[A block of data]
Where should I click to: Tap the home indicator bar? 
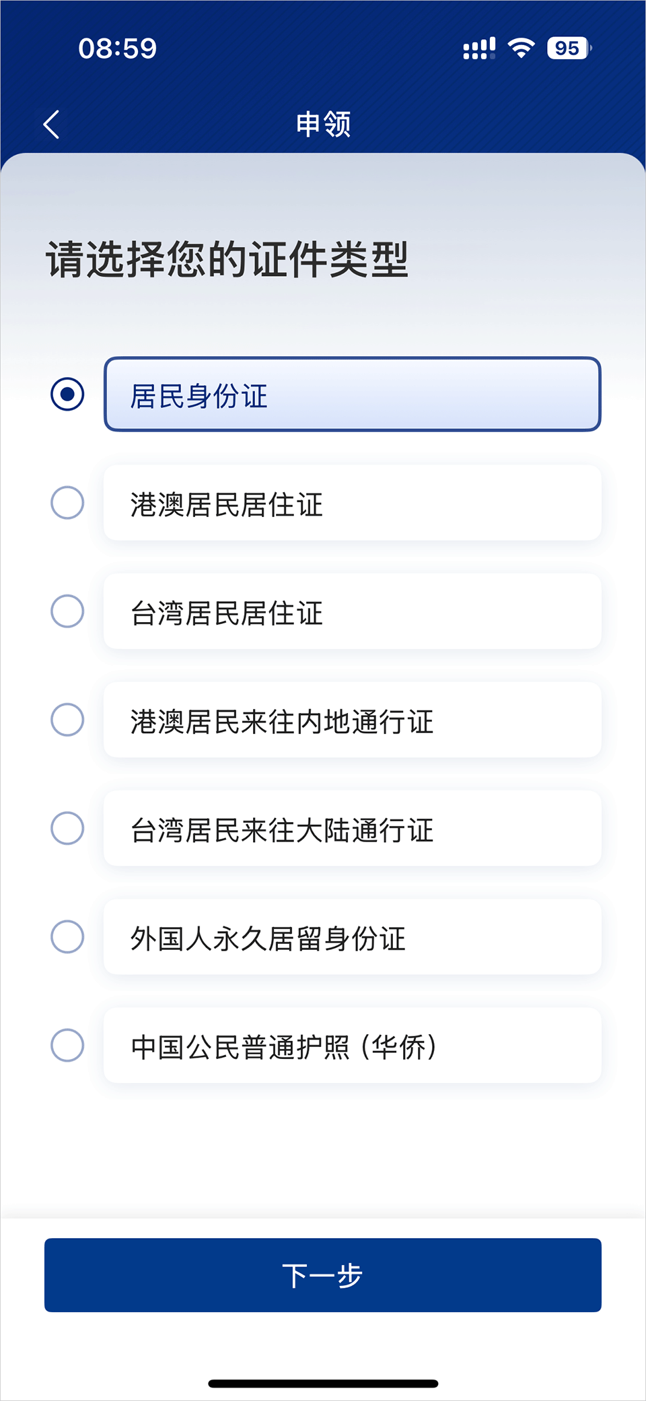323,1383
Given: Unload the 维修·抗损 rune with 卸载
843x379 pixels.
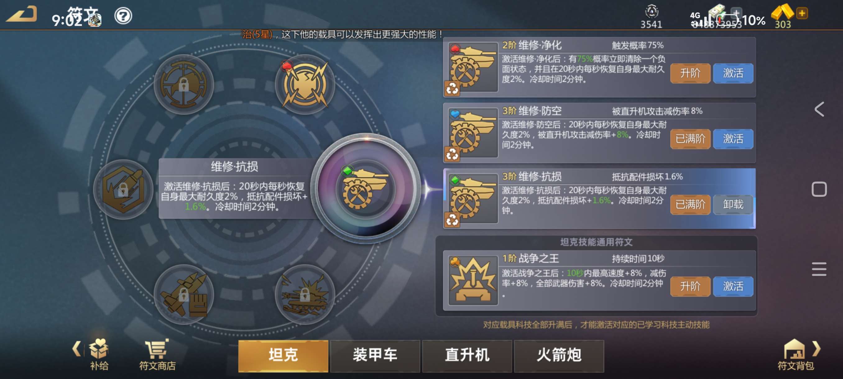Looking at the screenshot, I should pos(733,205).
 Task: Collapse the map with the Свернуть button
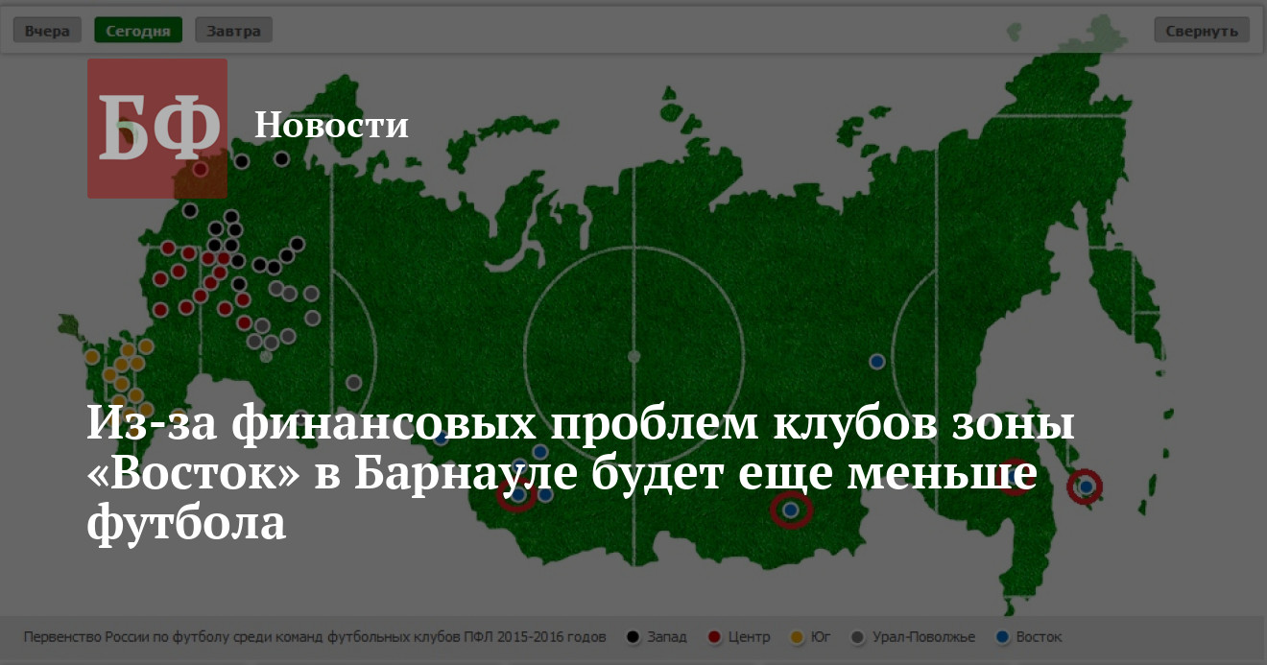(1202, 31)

**Stated problem**
Convert the entries from the line containing "Given: Unload the 维修·抗损 rune with 卸载" through the end of the entries into a JSON list of strings, one string per line and no blank lines. Leave out the pictures.

**Answer for the task**
[
  "Given: Unload the 维修·抗损 rune with 卸载",
  "843x379 pixels.",
  "Looking at the screenshot, I should pos(733,205).",
  " Task: Collapse the map with the Свернуть button",
  "(1202, 31)"
]